# Task details:
Lines to return, exactly: from the line with "迪拜健康城 商业房产 (168, 2072)" to the line with "Print Issue: Debunking" in the entries below, both included.

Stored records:
::::::::::

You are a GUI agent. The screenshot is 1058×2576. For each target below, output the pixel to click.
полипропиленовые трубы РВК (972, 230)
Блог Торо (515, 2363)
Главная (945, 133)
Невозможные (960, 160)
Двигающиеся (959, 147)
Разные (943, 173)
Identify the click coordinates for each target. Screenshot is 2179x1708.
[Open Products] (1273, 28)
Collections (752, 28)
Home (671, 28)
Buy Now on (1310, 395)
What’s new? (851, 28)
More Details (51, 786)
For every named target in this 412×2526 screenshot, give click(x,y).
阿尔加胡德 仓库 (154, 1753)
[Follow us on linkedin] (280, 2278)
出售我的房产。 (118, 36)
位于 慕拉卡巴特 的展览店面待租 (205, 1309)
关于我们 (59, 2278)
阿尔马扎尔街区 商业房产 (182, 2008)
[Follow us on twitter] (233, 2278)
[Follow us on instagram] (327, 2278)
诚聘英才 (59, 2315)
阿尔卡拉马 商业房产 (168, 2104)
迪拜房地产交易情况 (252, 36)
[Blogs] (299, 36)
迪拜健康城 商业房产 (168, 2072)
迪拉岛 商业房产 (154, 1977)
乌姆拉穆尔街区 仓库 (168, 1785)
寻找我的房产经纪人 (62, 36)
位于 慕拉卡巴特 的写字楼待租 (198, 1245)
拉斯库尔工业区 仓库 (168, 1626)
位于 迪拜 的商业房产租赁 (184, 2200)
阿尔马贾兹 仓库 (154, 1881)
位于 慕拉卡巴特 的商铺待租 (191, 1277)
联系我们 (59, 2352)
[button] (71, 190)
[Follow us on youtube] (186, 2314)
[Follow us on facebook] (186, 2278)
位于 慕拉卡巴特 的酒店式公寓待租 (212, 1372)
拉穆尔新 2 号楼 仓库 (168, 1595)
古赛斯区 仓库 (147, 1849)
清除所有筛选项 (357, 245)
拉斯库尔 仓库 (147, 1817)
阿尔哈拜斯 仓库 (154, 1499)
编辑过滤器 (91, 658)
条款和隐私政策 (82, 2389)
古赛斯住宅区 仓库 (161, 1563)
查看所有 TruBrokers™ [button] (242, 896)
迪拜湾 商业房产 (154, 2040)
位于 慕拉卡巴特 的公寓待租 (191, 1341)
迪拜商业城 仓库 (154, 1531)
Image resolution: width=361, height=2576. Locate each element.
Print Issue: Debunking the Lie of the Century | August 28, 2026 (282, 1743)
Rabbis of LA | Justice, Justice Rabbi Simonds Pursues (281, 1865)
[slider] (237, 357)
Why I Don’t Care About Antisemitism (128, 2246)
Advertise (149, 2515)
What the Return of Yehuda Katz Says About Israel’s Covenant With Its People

::::::::::

# Exercise response:
迪拜健康城 商业房产 (168, 2072)
迪拉岛 商业房产 (154, 1977)
乌姆拉穆尔街区 仓库 (168, 1785)
寻找我的房产经纪人 (62, 36)
位于 慕拉卡巴特 的写字楼待租 (198, 1245)
拉斯库尔工业区 仓库 (168, 1626)
位于 迪拜 的商业房产租赁 (184, 2200)
阿尔马贾兹 仓库 (154, 1881)
位于 慕拉卡巴特 的商铺待租 (191, 1277)
联系我们 (59, 2352)
[button] (71, 190)
[Follow us on youtube] (186, 2314)
[Follow us on facebook] (186, 2278)
位于 慕拉卡巴特 的酒店式公寓待租 (212, 1372)
拉穆尔新 2 号楼 仓库 (168, 1595)
古赛斯区 仓库 (147, 1849)
清除所有筛选项 (357, 245)
拉斯库尔 仓库 (147, 1817)
阿尔哈拜斯 仓库 (154, 1499)
编辑过滤器 (91, 658)
条款和隐私政策 (82, 2389)
古赛斯住宅区 仓库 (161, 1563)
查看所有 TruBrokers™ [button] (242, 896)
迪拜湾 商业房产 (154, 2040)
位于 慕拉卡巴特 的公寓待租 (191, 1341)
迪拜商业城 仓库 (154, 1531)
Image resolution: width=361, height=2576. Locate each element.
Print Issue: Debunking the Lie of the Century | August 28, 2026 (282, 1743)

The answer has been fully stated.